Four Starting Pitchers Go Down to Elbow Injuries in One Week
Personally I think that it HAS to be some kind of disease that is spreading across the country. I’m serious. Well, not exactly about the “disease” aspect but something is going on around Major League Baseball. In recent years more and more players, especially pitchers have been getting injured, having Tommy John surgery and spending over a year just trying to recover to be able to pitch. When is the barrage of injuries in MLB going to stop?
Many ideas have been tried – everything from lowering pitch counts to the new rule regarding home plate collisions to special helmets for pitchers – yet the number of serious injuries continues to grow. Is it the way that teams are handling the players rehab? Not necessarily as both the Washington Nationals’ Stephen Strasburg and Atlanta Braves’ Kris Medlen had the surgery in 2012 and their rehabs were handled differently. Yet still both pitchers ended up injured again. Fox Sports’ Ken Rosenthal explains what happened in his column Sunday,
Medlen began that season in the bullpen and pitched into the postseason. Strasburg started in the rotation, then was shut down after a prescribed number of innings.
Which team was right? Which team was wrong? Who knows?
Strasburg worked a career-high 183 innings last season, but underwent surgery to remove bone chips from his elbow in October. Medlen worked a career-high 197 innings, and blew out again this spring.
Medlen, 28, once again led the charge into this series of injuries. A week ago Medlen was forced to leave his start early and it was later revealed that he will once again require the surgery which is much harder, both mentally and physically, on the players the second time around. Just two days later another Atlanta pitcher went down. Brandon Beachy, 27, is now facing his second Tommy John procedure, his first being in 2011. A few days later the Oakland Athletics announced that they would be starting the regular season without two of their starters, Jarrod Parker, 25 and A.J. Griffin, 26. Griffin’s elbow injury was revealed to just need three weeks of rehabilitation and not surgery but it is STILL a fifth pitcher down in the week. Parker still has yet to see Tommy John specialist Dr.James Andrews but the prognosis is that he too will be facing his second Tommy John procedure since 2009. Then today it was reported by Nick Piecoro of the Arizona Republic that Arizona Diamondbacks’ Ace Patrick Corbin‘s MRI showed ligament damage in the elbow. The 24-year old southpaw is seeking a second opinion but we all know now what ligament damage means; probable surgery.
With all the precautions already in place and the major advancements in sports medicine, just what is happening? Nobody seems to really know. At Thursday’s SABR Analytic Conference in Phoenix Los Angeles Dodger’s trainer Stan Conte said,
“Injuries in baseball are going up. They are not going down and they are not staying level.

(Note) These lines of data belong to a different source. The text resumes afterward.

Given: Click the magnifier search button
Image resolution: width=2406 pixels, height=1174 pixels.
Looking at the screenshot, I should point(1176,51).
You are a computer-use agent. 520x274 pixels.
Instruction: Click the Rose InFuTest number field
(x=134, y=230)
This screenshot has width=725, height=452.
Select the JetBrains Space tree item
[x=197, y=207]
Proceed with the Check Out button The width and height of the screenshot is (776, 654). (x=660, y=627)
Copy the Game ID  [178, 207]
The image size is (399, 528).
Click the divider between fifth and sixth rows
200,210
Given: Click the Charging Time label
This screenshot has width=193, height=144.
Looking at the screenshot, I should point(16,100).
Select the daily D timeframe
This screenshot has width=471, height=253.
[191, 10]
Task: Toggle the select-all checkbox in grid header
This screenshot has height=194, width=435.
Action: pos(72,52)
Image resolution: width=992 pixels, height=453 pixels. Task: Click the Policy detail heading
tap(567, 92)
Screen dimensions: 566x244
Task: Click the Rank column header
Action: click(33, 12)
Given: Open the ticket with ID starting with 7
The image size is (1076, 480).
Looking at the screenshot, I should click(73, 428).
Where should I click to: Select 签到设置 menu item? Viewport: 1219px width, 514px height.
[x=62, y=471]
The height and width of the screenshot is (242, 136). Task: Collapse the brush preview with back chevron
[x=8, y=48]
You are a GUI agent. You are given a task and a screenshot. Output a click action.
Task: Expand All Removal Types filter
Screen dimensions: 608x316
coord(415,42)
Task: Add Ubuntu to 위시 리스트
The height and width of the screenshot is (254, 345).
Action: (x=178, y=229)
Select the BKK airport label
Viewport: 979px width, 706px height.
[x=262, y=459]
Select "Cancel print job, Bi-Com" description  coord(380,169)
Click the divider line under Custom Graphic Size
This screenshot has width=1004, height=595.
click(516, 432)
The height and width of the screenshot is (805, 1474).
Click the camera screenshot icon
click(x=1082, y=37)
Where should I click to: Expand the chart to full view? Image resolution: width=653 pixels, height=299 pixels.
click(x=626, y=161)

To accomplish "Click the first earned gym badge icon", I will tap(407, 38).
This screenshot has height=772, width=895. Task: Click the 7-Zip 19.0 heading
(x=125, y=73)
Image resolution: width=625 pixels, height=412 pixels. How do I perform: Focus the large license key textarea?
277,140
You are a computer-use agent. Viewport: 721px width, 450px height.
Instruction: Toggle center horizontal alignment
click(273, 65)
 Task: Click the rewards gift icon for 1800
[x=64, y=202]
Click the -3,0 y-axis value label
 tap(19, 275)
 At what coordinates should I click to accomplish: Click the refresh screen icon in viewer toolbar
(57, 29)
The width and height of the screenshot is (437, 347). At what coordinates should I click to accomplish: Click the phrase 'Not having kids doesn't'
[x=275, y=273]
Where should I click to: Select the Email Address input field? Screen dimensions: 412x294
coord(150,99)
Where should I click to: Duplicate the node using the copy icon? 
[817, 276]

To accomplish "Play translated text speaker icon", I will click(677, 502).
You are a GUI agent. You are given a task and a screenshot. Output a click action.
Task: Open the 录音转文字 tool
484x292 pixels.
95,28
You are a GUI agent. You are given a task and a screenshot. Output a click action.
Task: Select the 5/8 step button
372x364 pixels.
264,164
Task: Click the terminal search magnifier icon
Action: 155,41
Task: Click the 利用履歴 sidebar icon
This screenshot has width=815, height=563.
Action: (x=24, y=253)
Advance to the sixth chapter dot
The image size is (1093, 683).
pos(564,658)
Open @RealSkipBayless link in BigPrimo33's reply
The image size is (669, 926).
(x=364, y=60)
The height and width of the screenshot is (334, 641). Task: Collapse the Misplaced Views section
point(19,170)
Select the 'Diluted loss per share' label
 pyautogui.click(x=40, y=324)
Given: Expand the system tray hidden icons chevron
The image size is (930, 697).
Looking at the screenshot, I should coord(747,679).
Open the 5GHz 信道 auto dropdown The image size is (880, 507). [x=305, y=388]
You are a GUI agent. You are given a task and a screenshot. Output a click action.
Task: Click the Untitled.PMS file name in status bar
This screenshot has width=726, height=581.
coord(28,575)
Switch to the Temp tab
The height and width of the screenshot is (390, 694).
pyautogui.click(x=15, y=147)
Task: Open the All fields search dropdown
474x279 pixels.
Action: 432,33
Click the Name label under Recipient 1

The last two years have been the highest amount of lost time in Major League Baseball ever.”
According to Rosenthal there can only be one explanation,
“Throwing the baseball is an unnatural act.”
Unfortunately that is something that cannot be changed. Still in my mind the question that remains unanswered is “why now?” With all of the precautions to protect the players these days, why is the number of injuries still rising at such an alarming rate? It doesn’t make sense. Sure, pitchers in years past retired early than pitchers today, many because of the injuries caused over use and structural damage to their elbows or shoulders. Yet if those types of issues have supposedly been corrected with new rules, policies and advances in sports medicine, what is going on? I certainly can’t figure it out and five pitchers injured in seven days is just absolutely baffling! I’ve probably left you with as many questions as you had at the moment you began reading but all these Tommy John cases need to be addressed now and drawing more attention to it cannot hurt. This is probably the most serious and relatively un-addressed issue in the sport right now.